Last week we saw a better-than-expected jobs report, with 270,000 nonfarm payroll gains in May. But with the unemployment rate at 5.5% there are still more than 8.6 million workers without jobs who want them.
To put this in context, if all unemployed Americans formed their own state, it would be the nation’s 12th most populous, right between New Jersey and Virginia.
Does Goldman really think all of these people will find jobs by next year? No. But it does expect the economy to reach “full employment.”
“Full employment” is defined as a labour market with no cyclical unemployment, and economists consider this the level at which wage growth is expected to accelerate.
“We expect the U3 unemployment rate to reach 5% by early 2016 and the U6 rate to reach 9% by the end of 2016,” Mericle wrote. According to its latest projections, the Fed sees “full employment” as the U3 rate falling between 5.2% and 5%.
The U3 rate is the official unemployment rate and currently stands at 5.5%, while the U6 rate, which also includes discouraged workers, marginally attached workers, and underemployed workers, is currently at 10.6%.
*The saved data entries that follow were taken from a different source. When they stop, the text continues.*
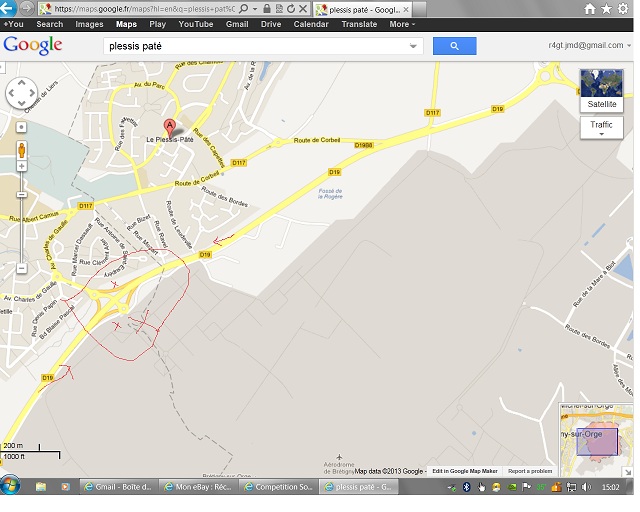
Task: Open the More dropdown in Google bar
Action: coord(402,24)
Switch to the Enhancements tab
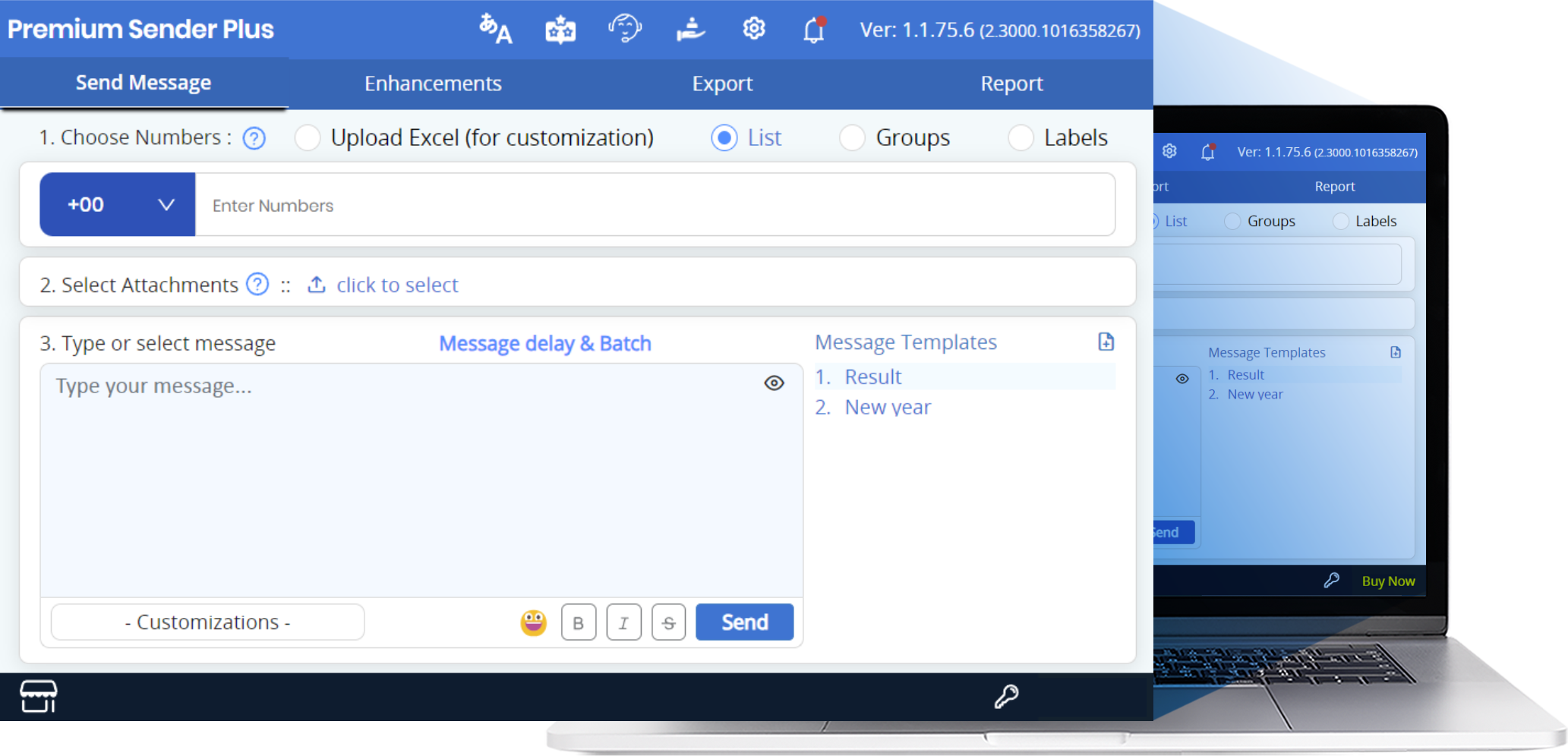The width and height of the screenshot is (1568, 756). point(433,83)
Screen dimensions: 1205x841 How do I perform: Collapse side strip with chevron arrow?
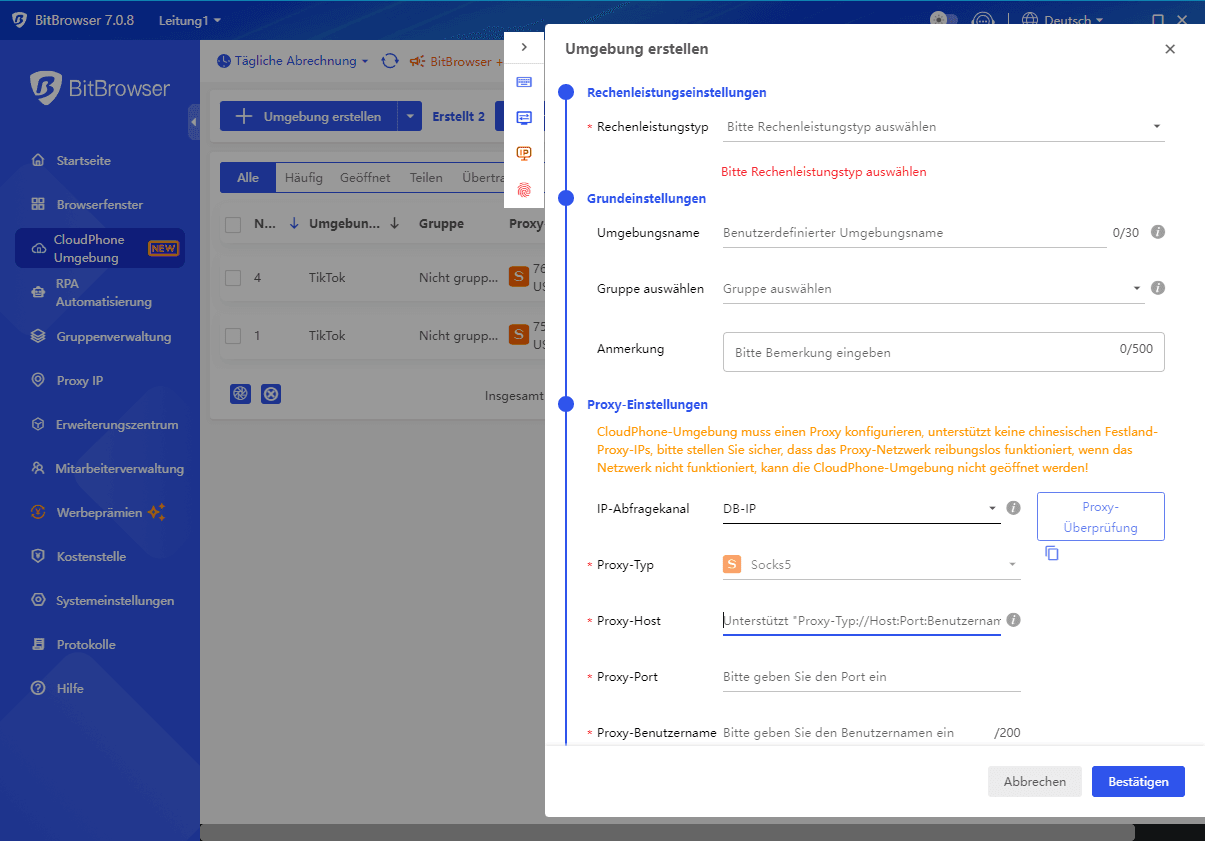point(524,47)

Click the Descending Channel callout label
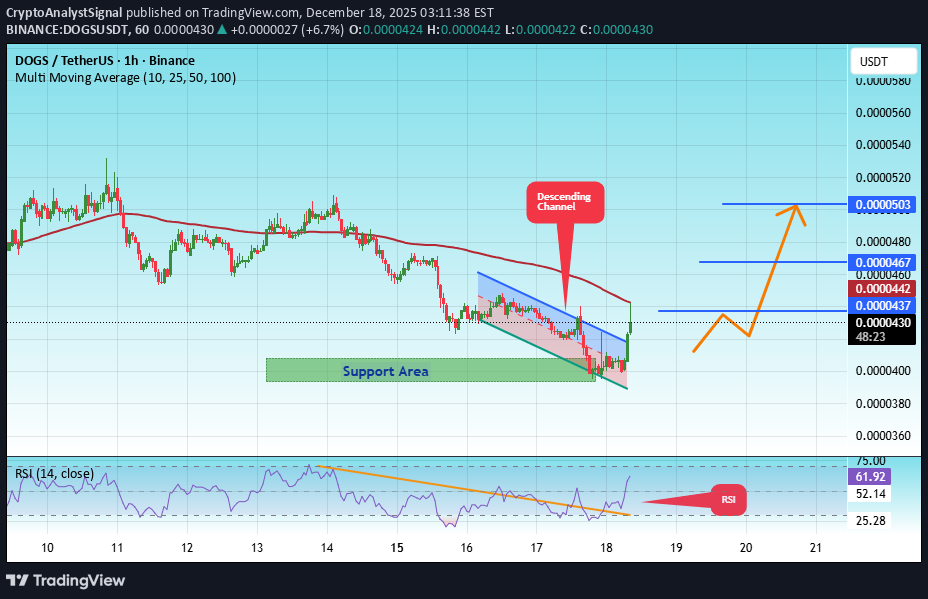(x=565, y=201)
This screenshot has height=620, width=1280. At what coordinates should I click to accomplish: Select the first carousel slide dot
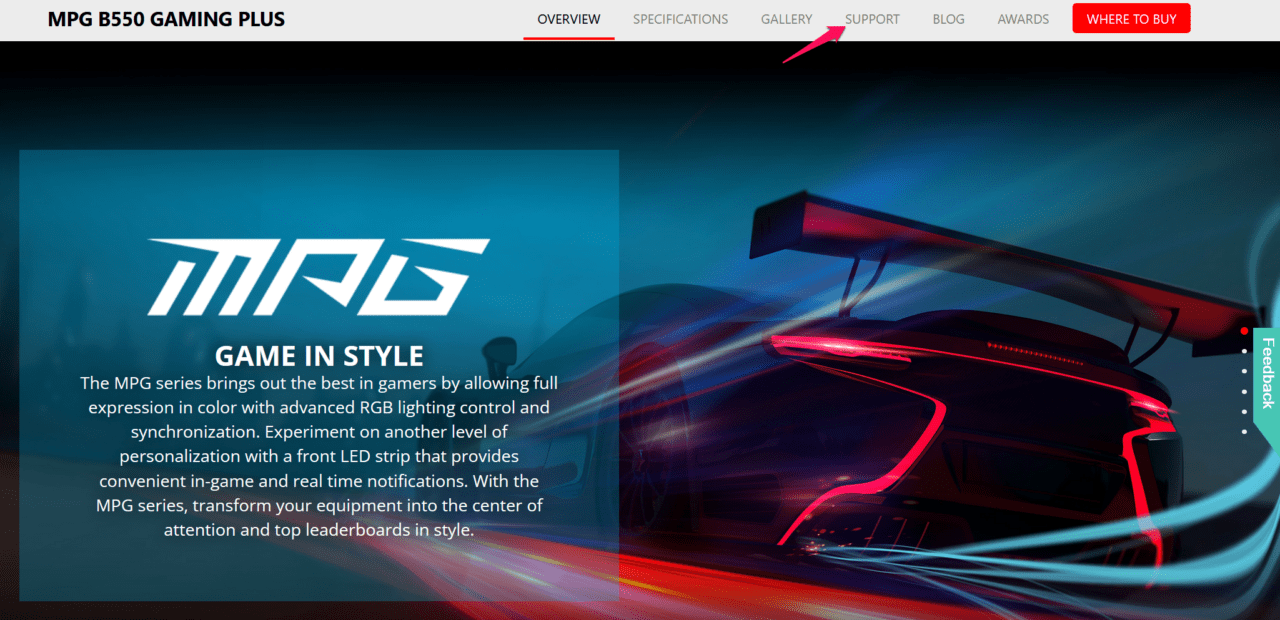pyautogui.click(x=1244, y=330)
In its note, Goldman made estimates for these numbers in 2016 using their GDP growth forecasts, Census Bureau population growth forecasts, and other projections. The firm found that the U6 rate is significantly above their structural estimate of 9%, especially when compared to the U3 rate being only “moderately” above the structural estimate of 4.9%
And so Goldman believes that those without jobs will be facing either frictional unemployment (a short period of looking between jobs) or structural unemployment (they don’t have the necessary skills demanded). In other words, Goldman is saying that next year everyone who is qualified for a job and wants one will either be employed or in a brief transition period between jobs.
There’s no universal benchmark for full employment, however, so the term is open to some interpretation. Analysts at French bank Societe Generale, in contrast to Goldman Sachs, believe the US will reach full employment by the end of 2015.
In a note to clients, they wrote:
Over the past 12 months, the labour force has grown by about 150k jobs/month and employment has expanded by about 250k jobs/month. Sustaining this trend would reduce the unemployment rate to 5.1% by December. The Fed’s latest projections put the estimate of longer-run unemployment at 5.0%-5.2%, which means the central bank is on track to fulfil the employment side of its dual mandate before the end of this year.
But however you define it, it seems we are quickly approaching a new era for the US labour market.